Problem details: The records below need to be restated word for word.

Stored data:
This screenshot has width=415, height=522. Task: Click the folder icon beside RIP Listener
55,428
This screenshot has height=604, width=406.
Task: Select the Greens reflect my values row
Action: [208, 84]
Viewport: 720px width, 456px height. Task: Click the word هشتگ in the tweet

Task result:
This screenshot has width=415, height=522. Task: Click the folder icon beside RIP Listener
55,428
This screenshot has height=604, width=406.
Task: Select the Greens reflect my values row
Action: [208, 84]
Viewport: 720px width, 456px height. Task: Click the word هشتگ in the tweet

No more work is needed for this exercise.